KUTIPAN →

WIDODO BASUKI BERPESAN KEPADA KITA



PESAN PENGGURIT SASTRA JAWA
oleh: aming aminoedhin*


Memeringati hari  ‘Sumpah Pemuda’ perlu kiranya mengingat pada amandemen pasal 31 Undang-Undang Dasar 1945, yang berbunyi, “Negara menghormati dan memelihara bahasa daerah sebagai kekayaan budaya nasional.” Maka selayaklah apabila kehidupan, serta perkembangan bahasa dan sastra Jawa  haruslah dijaga kelestariannya. Terlebih lagi kehidupan bahasa dan sastra Jawa pada era globalisasi sangatlah dipengaruhi oleh perkembangan peradaban manusia yang penuh dengan kemajuan teknologi informasi, frekuensi dan intensitas interaksi, dan komunikasi manusia antarbenua yang makin hari makin meningkat. Dalam situasi seperti inilah kehidupan bahasa dan sastra Jawa menunjukkan fenomena yang makin kompleks.

BLOK DATA →
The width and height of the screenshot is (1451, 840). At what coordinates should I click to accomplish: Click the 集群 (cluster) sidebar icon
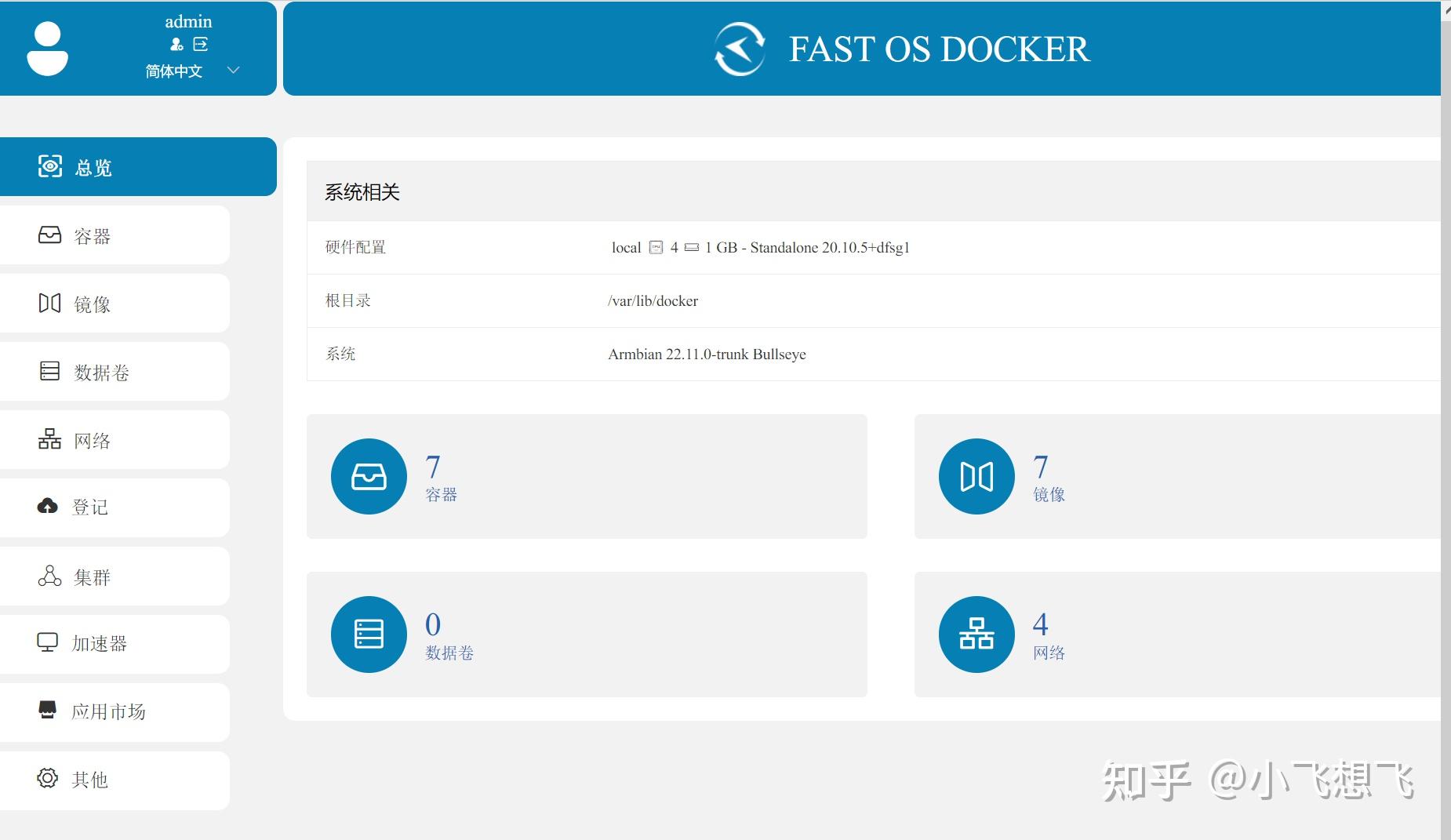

INSTRUKSI →
[1] Terjemahkan kalimat berikut dari kutipan tentang bahasa dan sastra Jawa ke dalam bahasa Inggris: "Dalam situasi seperti inilah kehidupan bahasa dan sastra Jawa menunjukkan fenomena yang makin kompleks."
[2] Teruskan tulisan tentang bahasa dan sastra Jawa di kutipan, mulai setelah kalimat terakhirnya.

JAWABAN TUGAS →
[1] It is in this kind of situation that the life of the Javanese language and literature shows an increasingly complex phenomenon.

[2]
Perjalanan panjang sejarah  bahasa dan sastra Jawa mengalami pasang surut seiring dengan kebijakan penguasa dan sikap pemiliknya akibat pengaruh lingkungan yang datang silih berganti. Begitu pula dalam hal penerbitan majalah berbahasa Jawa, juga mengalami pasang surut. Tercatat pada tahun 1970-1980-an ada beberapa majalah berbahasa Jawa, seperti: Jaya Baya, Panjebar Semangat, Mekar Sari, dan Djaka Lodhang. Dua majalah yang disebut terakhir adalah terbitan dari kota Yogyakarta, sedangkan dua majalah terdahulu adalah terbitan dari kota Surabaya. Majalah Djaka Lodhang hingga kini masih terbit, tapi Mekar Sari sudah tidak lagi terbit. Beberapa tahun terakhir malah dijadikan suplemen pada setiap hari Minggu, di surat kabar Kedaulatan Rakyat  yang juga terbit di Yogjakarta.
            Melalui penerbitan dua majalah berbahasa Jawa bernama Jaya Baya dan Panjebar Semangat yang terbit di Surabaya, termasuk wilayah provinsi Jawa Timur inilah, perkembangan bahasa dan sastra Jawa  bisa berkembang di Jawa Timur. Perkembangan itu terjadi karena dua majalah inilah yang banyak memuat karya-karya sastra berupa cerita pendek atau cerita cekak, dan puisi atau geguritan yang berbahasa Jawa.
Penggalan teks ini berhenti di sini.